Step 1: Open the Generic OIDC tile in Dot
Sign in to Dot as an admin.
Open Settings → Connections → Authentication.
Click the Generic OIDC card.

Step 2: Copy Dot's Redirect URI into your IdP
The first field in the form is a read-only Redirect URI that looks like:
In your IdP, register a new OAuth/OIDC application (sometimes called a "client" or "relying party") and paste this exact URL into the Redirect URI / Callback URL field. Most IdPs require this to match character-for-character — including the trailing path — or the login will fail with a redirect mismatch error.
If your IdP asks for the OAuth grant type, choose Authorization Code (with PKCE if offered). Dot doesn't use implicit or password grants.
Step 3: Fill in the form in Dot
Back in the Dot admin form, fill in the remaining fields:
Client ID — paste from your IdP
Client Secret — paste from your IdP
Metadata URL — the
/.well-known/openid-configurationURLButton Label (optional) — what gets displayed on the login page. For example, set this to
Acme SSOto render a button labelled Sign in with Acme SSO. Leave empty to fall back to the generic label Sign in with SSO.

Acme SSOClick Save. After saving, the tile flips to Connected, the secret is masked, and the Remove button appears next to Save so you can disable the integration later.

Step 4: Verify the login button
Sign out of Dot, then open the login page for your organization. You should see your Sign in with {Button Label} button next to the email/password form.

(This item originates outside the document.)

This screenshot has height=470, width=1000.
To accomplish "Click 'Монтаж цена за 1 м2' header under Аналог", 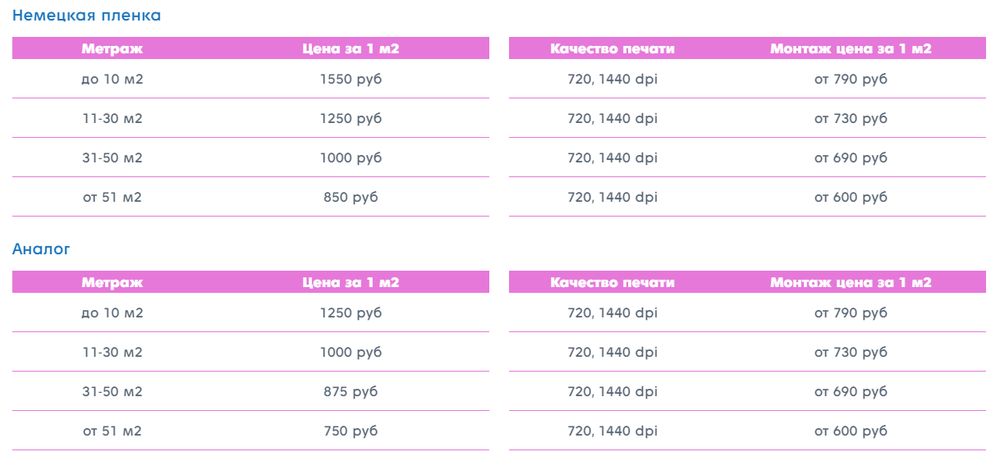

Click it once to verify the round-trip: Dot redirects you to your IdP, you authenticate, the IdP redirects back to Dot, and you land in the app signed in.
How user provisioning works
The first time a user signs in via Generic OIDC, Dot reads the email claim from the IdP's ID token and auto-provisions a new account if one doesn't already exist for your organization. Subsequent sign-ins from the same email reuse the same Dot user. New users are created with the default Viewer role — promote them to Editor or Admin from the Users tab as needed.
Make sure your IdP releases the email and (ideally) name claims to Dot. Most IdPs include both in the default profile scope; if yours doesn't, add email profile to the requested scopes on the application you registered in step 2.
Troubleshooting
"redirect_uri mismatch" — the URL in your IdP's allowed callback list doesn't exactly match the Redirect URI shown in Dot. Re-copy it; watch for a missing trailing path or a leading
https://typo.Login button doesn't appear — make sure all three required fields (Client ID, Client Secret, Metadata URL) are saved. The button is gated on a successful save, not just on form input.
"invalid_client" — the Client Secret is wrong or has been rotated in the IdP. Generate a new secret and re-save it in Dot.
Metadata URL fetch fails — verify the URL works in a browser and returns a JSON document with
authorization_endpoint,token_endpoint, andjwks_urifields. If your IdP is on a private network, Dot's servers won't be able to reach it; expose the discovery endpoint publicly or use a named provider.
Removing the integration
To stop accepting Generic OIDC sign-ins, click Remove on the tile. The button disappears from the login page immediately. Existing users provisioned via OIDC are kept and can still be reached if you re-enable any SSO provider — they aren't deleted with the integration.